Exercise: Giving instructions

I chose ‘Making a cup of tea’ for this exercise on instructional illustrations.

I first looked around my house for reference materials. There were no illustrations on the tea boxes I had but I had this book for different kinds of coffee:

Jobst, M., n.d. Coffee Drinks. pp.50, 55, 60.

I finally have applicable reference material in my house! This is the first exercise where I actually have paper references that I can use. I like these illustrations as they are showing the coffee in a diagrammatic way and they show the temperature by use of colours and shapes. I like the simplicity and clarity of the 2D shapes.

There weren’t many illustrations available when I googled ‘how to make a cup of tea’ but there were a few in a style such as the example below:

https://www.ochaandco.com/pages/how-to-make-green-tea

The illustration above uses a nice homely style which I think is a great choice for this kind of subject. Even the background looks like tea-stained paper, and the illustrations could stand alone without text.

The information I need to impart is quite straightforward the essential things are communication that the water needs to be hot and there needs to be a teabag in the cup! Extras would be things like milk and sugar and an order to the steps. The illustration above uses 7 steps but I think we can reduce it to 3 steps at the least.

The next step was to work out how much space on the paper is needed for each step and how to display them. The course material mentioned to try as many possibilities as you can. Here are the different layouts I tried. Most of the layouts could be used to get the point across but it took a while to make a nice looking one.

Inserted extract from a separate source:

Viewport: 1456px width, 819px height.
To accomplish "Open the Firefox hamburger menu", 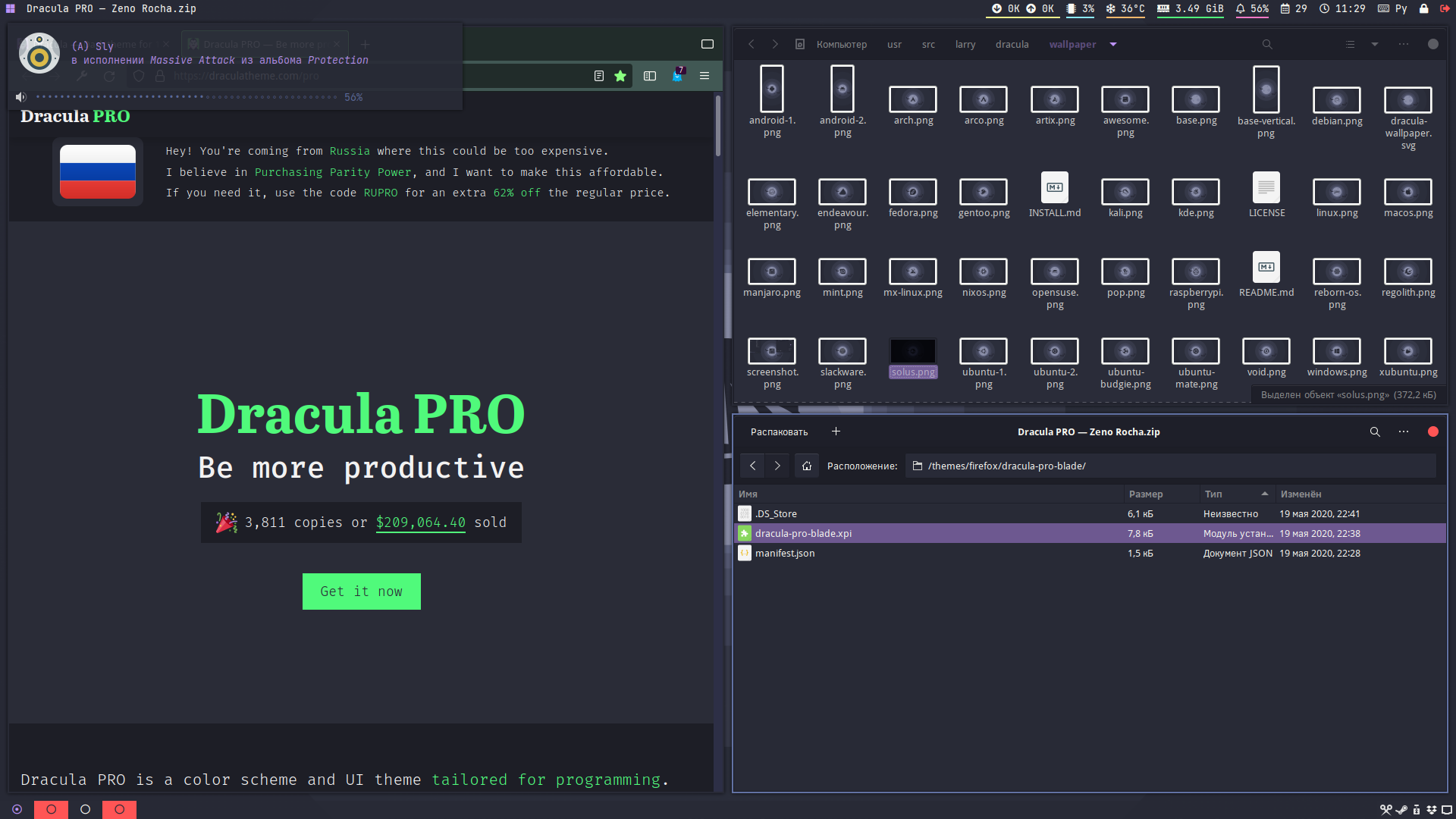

I then made a final draft for the layout I wanted to use:

Drew it again on watercolour paper and used watercolour pencils but I didn’t add water to it:

I added the yellow lines next to the cup to both add feeling and aid with the composition to point towards the instructions. It crossed my mind to add writing below for the ingredients but I think people will know to use sugar rather than salt!
Finally, I edited the image in photoshop:

On reflection once I finished the image I felt like some things didn’t stand out much, such as the tea bag in the cup. I tested out a new style of marking which worked well for the water coming from the kettle but other things like the actual kettle would have benefitted from a solid colour. Even the earlier pencil image looks cleaner and easier to understand. But at the very least it gets the point across! It was an interesting process, too.